Rydzek sitzt auf der Terrasse des Hotels und schaut hinüber zur Schanze. In ihrem Schatten ist er aufgewachsen. Solange er sich zurückerinnern kann, war sie Teil seines Lebens. Zuerst als Zuschauer, dann als Sportler. „Wenn man da ins Fliegen kommt, ist das ein tolles Gefühl“, sagt Rydzek. Aber der perfekte Flug ist nicht der Normalzustand. Oft schleichen sich kleine Fehler in das System ein, „und plötzlich läuft es nicht mehr. Das macht einen wahnsinnig. Da bin ich dann froh, das Laufen zu haben, wo ich mich auskotzen kann.“
Seit Anfang Mai bereitet sich Rydzek auf das große Ziel Sotschi vor. Dort finden im Februar die Olympischen Winterspiele statt. „Konkrete Gedanken mache ich mir noch nicht, aber es ist immer im Hinterkopf“, sagt Rydzek. Mehr als andere Wintersportler sind die Kombinierer auf olympische Erfolge angewiesen. Sie stehen im Schatten der Alpinen, Biathleten und Skispringer. Gewinnen sie bei Olympia Medaillen, rückt das aberauch die Kombinierer ins Rampenlicht. Dafür trainiert der Oberstdorfer hart. Am Anfang der Vorbereitung stand intensives Grundlagen und Krafttraining. Die Arbeit auf der Schanze begann erst Mitte Juni. „Wenn man vorher 50 Kilometer beim Rollern war, geht beim Springen nicht mehr viel. Da muss man schon einigermaßen ausgeruht und spritzig sein“, sagt Rydzek.

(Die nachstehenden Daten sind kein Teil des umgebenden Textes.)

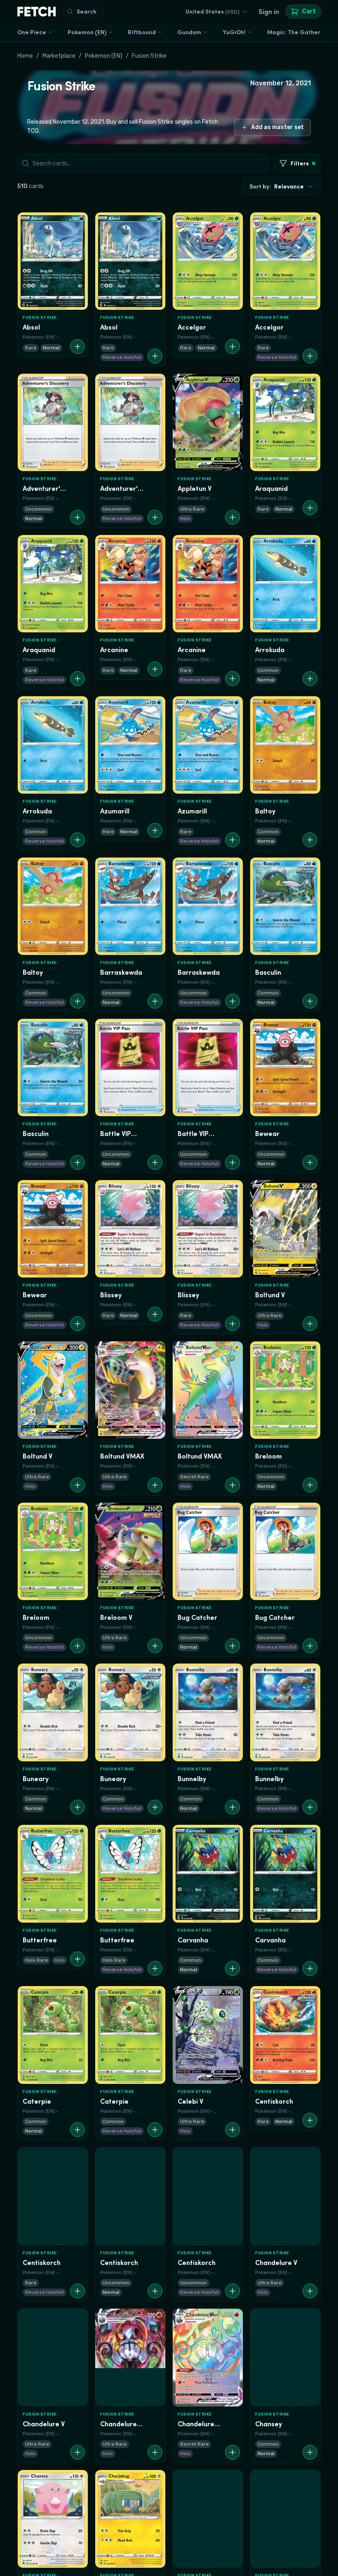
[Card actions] (77, 346)
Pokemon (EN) (87, 32)
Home (25, 55)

Als Kombinierer ist sein Training vielfältig. Radeln, Laufen, Rollern, Krafttraining, Skispringen. „Wir brauchen eine ordentliche Basis.“ Die Vorbereitung ist ein Balanceakt zwischen Training und dem Blick auf die Waage. Zu viele Muskeln darf ein Kombinierer nicht aufbauen, denn die sind schwer und deshalb wenig förderlich beim Skispringen. Die langen Ausdauereinheiten liegen hinter Rydzek. Beim Sommer-Grand-Prix wurde er Dritter der Gesamtwertung, will das aber nicht überbewerten.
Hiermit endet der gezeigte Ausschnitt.